## Passage shown
Photograph: Karen Thomas
- 4 tbsp extra-virgin olive oil
- 2 large or 3 medium onions, finely diced
- 1 medium egg
- 1 medium egg yolk
- 200 ml soured cream
- 30 g Emmental cheese, roughly grated
For the pastry:
- 225 g plain flour
- 115 g chilled unsalted butter, diced
First make the pastry. Put the flour and a pinch of salt in a food processor. Add the butter and process in short bursts until the mixture forms fine crumbs. Tip the crumbs into a mixing bowl. Using a fork, mix in about 3 tablespoons of cold water. You want the crumbs to form themselves into larger balls of dough. If the dough is too dry, it will be crumbly when cooked. If it is too wet, it will shrink when it is baked and will have a more brittle texture. Place the dough on a lightly floured surface and gently knead into a ball. It can be frozen at this stage. Otherwise, roll out as needed. Loosely roll the pastry around the rolling pin, lift it over the tart tin or pie, and then carefully unroll. Cover and chill for 30 minutes (or longer if you like) before baking.
Roll out the pastry quite thinly on a lightly floured surface and line a 23cm shallow quiche dish. Cut off the excess and prick the base of the pastry, line with greaseproof paper or foil and fill with baking beans. Chill for 30 minutes. Preheat the oven to 200°C, fan 180°C, gas 6.

## Source excerpt
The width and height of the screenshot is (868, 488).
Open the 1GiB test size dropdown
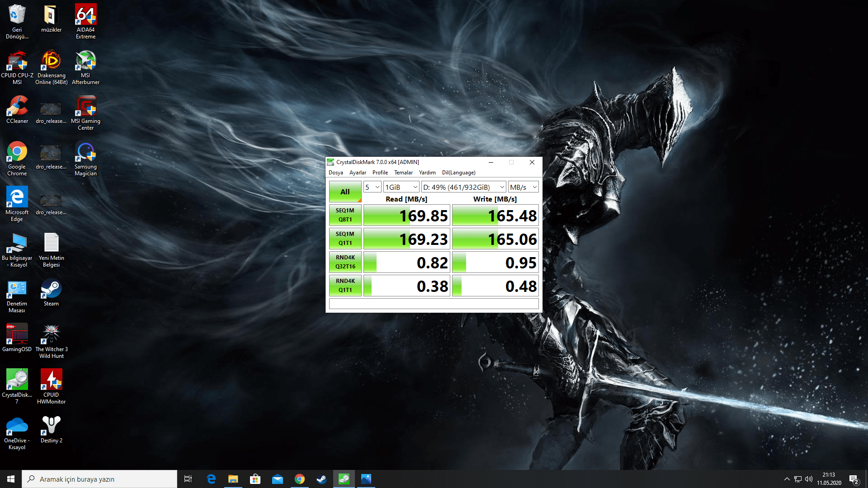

## Given task
In the onion tart recipe, reproduce the wording starting with "Roll out the" and going on through "180°C, gas 6.". Rely solely on the text for what follows.

## Solution to the problem
Roll out the pastry quite thinly on a lightly floured surface and line a 23cm shallow quiche dish. Cut off the excess and prick the base of the pastry, line with greaseproof paper or foil and fill with baking beans. Chill for 30 minutes. Preheat the oven to 200°C, fan 180°C, gas 6.